(Collected data entries)
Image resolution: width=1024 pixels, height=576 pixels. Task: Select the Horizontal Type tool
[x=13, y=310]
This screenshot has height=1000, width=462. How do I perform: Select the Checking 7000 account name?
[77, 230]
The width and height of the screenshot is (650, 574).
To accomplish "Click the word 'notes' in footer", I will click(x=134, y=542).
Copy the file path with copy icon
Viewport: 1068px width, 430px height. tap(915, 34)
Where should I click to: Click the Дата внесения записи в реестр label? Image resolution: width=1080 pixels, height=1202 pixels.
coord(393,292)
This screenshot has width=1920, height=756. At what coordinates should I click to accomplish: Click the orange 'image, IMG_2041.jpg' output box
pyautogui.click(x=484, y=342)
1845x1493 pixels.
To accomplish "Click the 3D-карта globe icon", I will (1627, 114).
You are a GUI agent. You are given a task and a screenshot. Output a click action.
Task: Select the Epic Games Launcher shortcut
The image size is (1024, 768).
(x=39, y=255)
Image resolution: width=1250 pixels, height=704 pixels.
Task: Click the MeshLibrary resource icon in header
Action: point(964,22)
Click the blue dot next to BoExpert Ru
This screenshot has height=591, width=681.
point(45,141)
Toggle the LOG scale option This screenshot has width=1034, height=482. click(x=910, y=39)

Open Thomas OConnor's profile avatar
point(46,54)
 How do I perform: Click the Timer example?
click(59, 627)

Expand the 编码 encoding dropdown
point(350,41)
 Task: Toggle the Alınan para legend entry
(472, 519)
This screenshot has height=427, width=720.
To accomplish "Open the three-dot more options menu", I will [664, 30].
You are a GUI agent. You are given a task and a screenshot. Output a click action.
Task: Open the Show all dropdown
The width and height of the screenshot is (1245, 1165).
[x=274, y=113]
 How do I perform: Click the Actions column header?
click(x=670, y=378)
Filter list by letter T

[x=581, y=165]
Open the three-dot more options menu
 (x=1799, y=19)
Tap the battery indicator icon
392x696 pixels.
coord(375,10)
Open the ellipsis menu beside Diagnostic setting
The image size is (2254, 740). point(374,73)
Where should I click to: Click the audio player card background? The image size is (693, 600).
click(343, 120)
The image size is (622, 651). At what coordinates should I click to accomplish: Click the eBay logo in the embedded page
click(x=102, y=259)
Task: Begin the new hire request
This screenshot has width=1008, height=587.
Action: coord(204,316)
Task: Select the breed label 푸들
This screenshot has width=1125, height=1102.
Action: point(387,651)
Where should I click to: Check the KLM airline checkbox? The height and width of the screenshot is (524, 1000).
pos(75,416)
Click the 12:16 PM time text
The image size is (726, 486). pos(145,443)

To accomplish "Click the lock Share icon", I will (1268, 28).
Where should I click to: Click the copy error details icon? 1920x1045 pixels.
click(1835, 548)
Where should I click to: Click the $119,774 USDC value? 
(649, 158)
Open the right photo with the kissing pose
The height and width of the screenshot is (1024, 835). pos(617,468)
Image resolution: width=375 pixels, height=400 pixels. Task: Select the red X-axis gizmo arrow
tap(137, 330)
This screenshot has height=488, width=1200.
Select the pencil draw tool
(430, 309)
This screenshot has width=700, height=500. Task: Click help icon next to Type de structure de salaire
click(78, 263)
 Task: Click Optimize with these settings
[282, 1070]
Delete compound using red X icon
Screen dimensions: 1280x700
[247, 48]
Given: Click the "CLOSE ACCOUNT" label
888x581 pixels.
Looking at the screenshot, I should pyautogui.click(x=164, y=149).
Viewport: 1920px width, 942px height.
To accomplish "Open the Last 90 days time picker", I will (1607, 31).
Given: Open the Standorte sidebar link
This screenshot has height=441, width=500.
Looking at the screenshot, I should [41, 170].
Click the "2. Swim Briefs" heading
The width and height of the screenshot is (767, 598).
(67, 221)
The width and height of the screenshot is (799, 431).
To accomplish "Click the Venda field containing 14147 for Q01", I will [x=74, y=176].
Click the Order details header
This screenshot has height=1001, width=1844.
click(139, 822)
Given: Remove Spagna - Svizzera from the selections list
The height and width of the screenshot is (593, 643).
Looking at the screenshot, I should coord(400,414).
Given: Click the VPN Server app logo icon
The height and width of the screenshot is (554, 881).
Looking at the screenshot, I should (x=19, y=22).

# Your goal
Transcribe each line of the data exactly, skipping none.

# Response to this task
Image resolution: width=1024 pixels, height=576 pixels. Task: Select the Horizontal Type tool
[x=13, y=310]
This screenshot has height=1000, width=462. How do I perform: Select the Checking 7000 account name?
[77, 230]
The width and height of the screenshot is (650, 574).
To accomplish "Click the word 'notes' in footer", I will click(x=134, y=542).
Copy the file path with copy icon
Viewport: 1068px width, 430px height. tap(915, 34)
Where should I click to: Click the Дата внесения записи в реестр label? Image resolution: width=1080 pixels, height=1202 pixels.
coord(393,292)
This screenshot has width=1920, height=756. At what coordinates should I click to accomplish: Click the orange 'image, IMG_2041.jpg' output box
pyautogui.click(x=484, y=342)
1845x1493 pixels.
To accomplish "Click the 3D-карта globe icon", I will (1627, 114).
You are a GUI agent. You are given a task and a screenshot. Output a click action.
Task: Select the Epic Games Launcher shortcut
The image size is (1024, 768).
(x=39, y=255)
Image resolution: width=1250 pixels, height=704 pixels.
Task: Click the MeshLibrary resource icon in header
Action: point(964,22)
Click the blue dot next to BoExpert Ru
This screenshot has height=591, width=681.
point(45,141)
Toggle the LOG scale option This screenshot has width=1034, height=482. click(x=910, y=39)

Open Thomas OConnor's profile avatar
point(46,54)
 How do I perform: Click the Timer example?
click(59, 627)

Expand the 编码 encoding dropdown
point(350,41)
 Task: Toggle the Alınan para legend entry
(472, 519)
This screenshot has height=427, width=720.
To accomplish "Open the three-dot more options menu", I will [664, 30].
You are a GUI agent. You are given a task and a screenshot. Output a click action.
Task: Open the Show all dropdown
The width and height of the screenshot is (1245, 1165).
[x=274, y=113]
 How do I perform: Click the Actions column header?
click(x=670, y=378)
Filter list by letter T

[x=581, y=165]
Open the three-dot more options menu
 (x=1799, y=19)
Tap the battery indicator icon
392x696 pixels.
coord(375,10)
Open the ellipsis menu beside Diagnostic setting
The image size is (2254, 740). point(374,73)
Where should I click to: Click the audio player card background? The image size is (693, 600).
click(343, 120)
The image size is (622, 651). At what coordinates should I click to accomplish: Click the eBay logo in the embedded page
click(x=102, y=259)
Task: Begin the new hire request
This screenshot has width=1008, height=587.
Action: coord(204,316)
Task: Select the breed label 푸들
This screenshot has width=1125, height=1102.
Action: point(387,651)
Where should I click to: Check the KLM airline checkbox? The height and width of the screenshot is (524, 1000).
pos(75,416)
Click the 12:16 PM time text
The image size is (726, 486). pos(145,443)

To accomplish "Click the lock Share icon", I will (1268, 28).
Where should I click to: Click the copy error details icon? 1920x1045 pixels.
click(1835, 548)
Where should I click to: Click the $119,774 USDC value? 
(649, 158)
Open the right photo with the kissing pose
The height and width of the screenshot is (1024, 835). pos(617,468)
Image resolution: width=375 pixels, height=400 pixels. Task: Select the red X-axis gizmo arrow
tap(137, 330)
This screenshot has height=488, width=1200.
Select the pencil draw tool
(430, 309)
This screenshot has width=700, height=500. Task: Click help icon next to Type de structure de salaire
click(78, 263)
 Task: Click Optimize with these settings
[282, 1070]
Delete compound using red X icon
Screen dimensions: 1280x700
[247, 48]
Given: Click the "CLOSE ACCOUNT" label
888x581 pixels.
Looking at the screenshot, I should pyautogui.click(x=164, y=149).
Viewport: 1920px width, 942px height.
To accomplish "Open the Last 90 days time picker", I will (1607, 31).
Given: Open the Standorte sidebar link
This screenshot has height=441, width=500.
Looking at the screenshot, I should [41, 170].
Click the "2. Swim Briefs" heading
The width and height of the screenshot is (767, 598).
(67, 221)
The width and height of the screenshot is (799, 431).
To accomplish "Click the Venda field containing 14147 for Q01", I will [x=74, y=176].
Click the Order details header
This screenshot has height=1001, width=1844.
click(139, 822)
Given: Remove Spagna - Svizzera from the selections list
The height and width of the screenshot is (593, 643).
Looking at the screenshot, I should coord(400,414).
Given: Click the VPN Server app logo icon
The height and width of the screenshot is (554, 881).
Looking at the screenshot, I should (x=19, y=22).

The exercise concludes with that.